HISTORY OF SHAHJAHAN
Shah Jahan has left behind an extraordinary architectural legacy. It
was at his command that the Taj Mahal was built in
Agra
in memory of his favorite wife, Mumtaz Mahal. This mausoleum, made of
white marble, took seventeen years to complete, and has intricate carvings
and designs. His "Peacock Throne", which was to have a chequered
history in later years, set the tone for a new era of ceremonial display.

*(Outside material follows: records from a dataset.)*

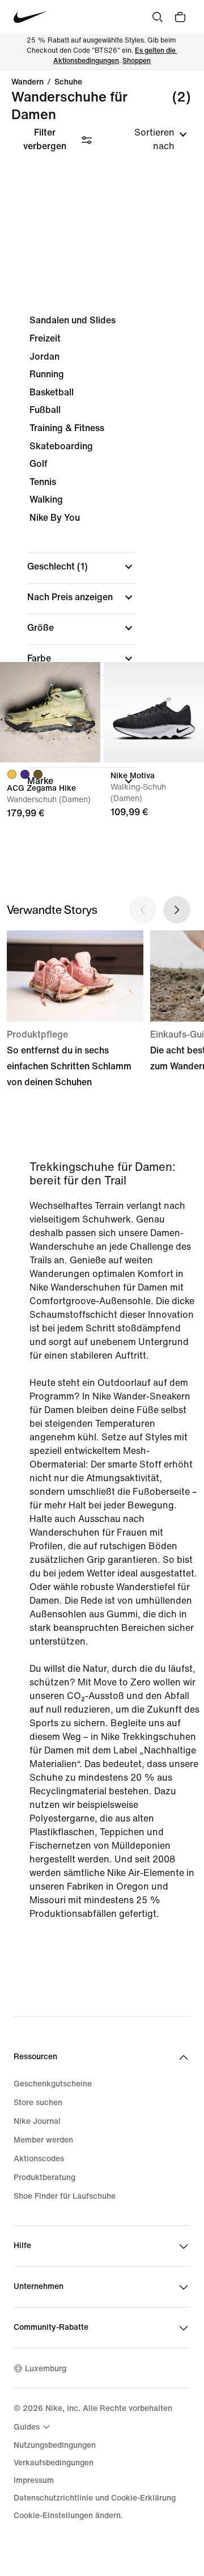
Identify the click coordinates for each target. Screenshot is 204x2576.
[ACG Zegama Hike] (50, 712)
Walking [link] (46, 499)
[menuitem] (33, 2427)
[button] (81, 566)
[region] (102, 560)
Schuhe (68, 82)
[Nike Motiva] (154, 712)
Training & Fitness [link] (66, 428)
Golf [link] (38, 464)
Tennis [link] (42, 482)
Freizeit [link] (45, 338)
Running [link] (46, 374)
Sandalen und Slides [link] (72, 320)
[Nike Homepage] (30, 17)
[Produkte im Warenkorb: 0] (180, 17)
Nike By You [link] (54, 517)
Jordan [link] (44, 356)
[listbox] (149, 139)
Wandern (27, 82)
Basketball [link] (51, 392)
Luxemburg (45, 2368)
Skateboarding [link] (61, 446)
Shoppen (136, 61)
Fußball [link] (45, 410)
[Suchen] (157, 17)
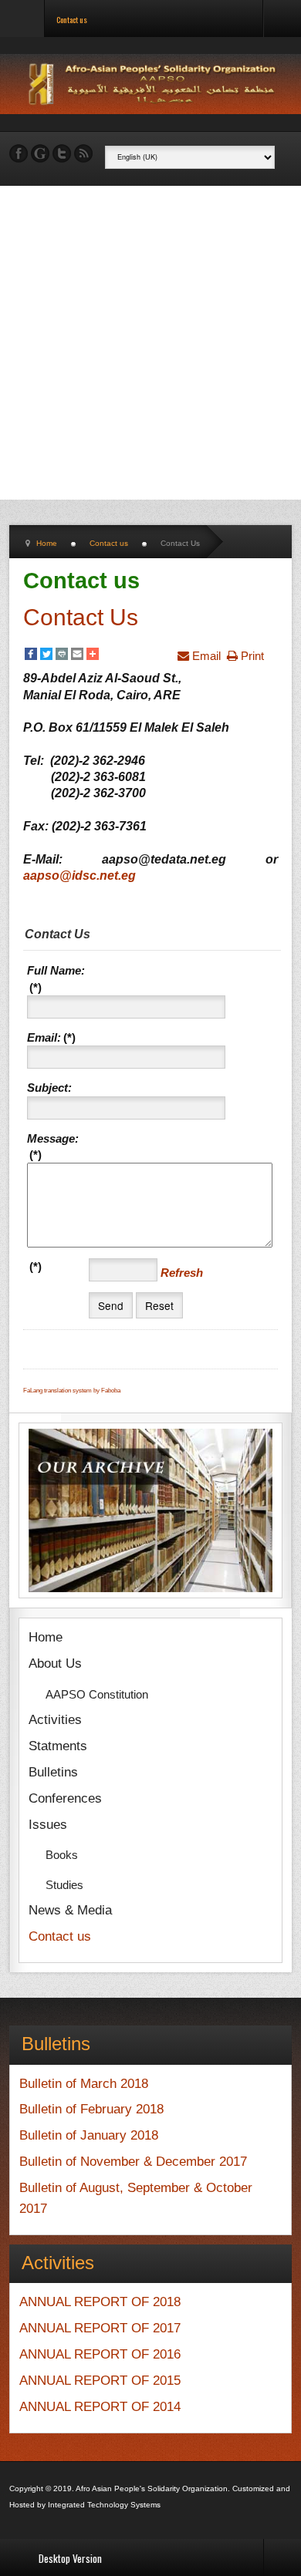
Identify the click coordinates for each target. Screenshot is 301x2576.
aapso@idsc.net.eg (79, 875)
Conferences (65, 1798)
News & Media (70, 1910)
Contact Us (80, 617)
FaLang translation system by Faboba (71, 1390)
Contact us (60, 1936)
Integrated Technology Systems (104, 2504)
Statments (58, 1746)
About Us (55, 1663)
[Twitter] (46, 655)
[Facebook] (31, 655)
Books (62, 1854)
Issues (48, 1824)
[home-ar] (154, 84)
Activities (55, 1719)
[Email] (77, 655)
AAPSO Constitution (97, 1694)
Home (46, 1637)
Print (251, 655)
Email (205, 655)
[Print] (61, 655)
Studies (64, 1884)
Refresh (182, 1272)
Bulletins (53, 1772)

It featured precious stones embedded in gold. In 1648, he moved his
court to the newly constructed capital, Shahjahanabad, at Delhi. Shahjahanabad
was a carefully designed courtly city. The emperor's great palace fortress,
Qila Mubarak [Auspicious Fortress], was built on the bank of the river
Yamuna; opposite it stood the grand Mosque, the Jama Masjid, which remains
to this day the largest such structure in India. Shah Jahan kept his
architects and artisans occupied by numerous other ventures.It is certainly
arguable that the Mughal Empire achieved its greatest prosperity under
Shah Jahan. His traditional biographers have suggested that his military
campaigns were organized with diligence, and judging from the hospitals
and rest houses built in his reign, he appears not to have been devoid
of a social conscience. He is said to have donated liberally to the
poor and dispensed justice fairly. Poetry and music flourished in his
reign. Yet it is indisputably clear that he had to exhaust the revenues
of the state, and tax the peasants at exorbitant rates, to satisfy his
craving for monunmental architecture. Nor was he as religiously tolerant
as Akbar or Jahangir and it has been argued that some Hindu temples
were destroyed in his reign. In 1658, Shah Jahan became very ill and,
not unpredictably, a violent battle for succession broke out between
his four sons, Dara Shikoh, Murad, Aurangzeb and Shuja. Though Shah
Jahan favored the liberal Dara Shikoh, who championed a syncretistic
Hindu-Muslim culture, it was Aurangzeb who eventually triumphed in the
succession struggle by methodically eliminating his brothers. Aurangzeb
captured Shah Jahan on 8 June 1658, and had him jailed at the Agra Fort,
from where the old emperor could look wistfully at the glorious Taj.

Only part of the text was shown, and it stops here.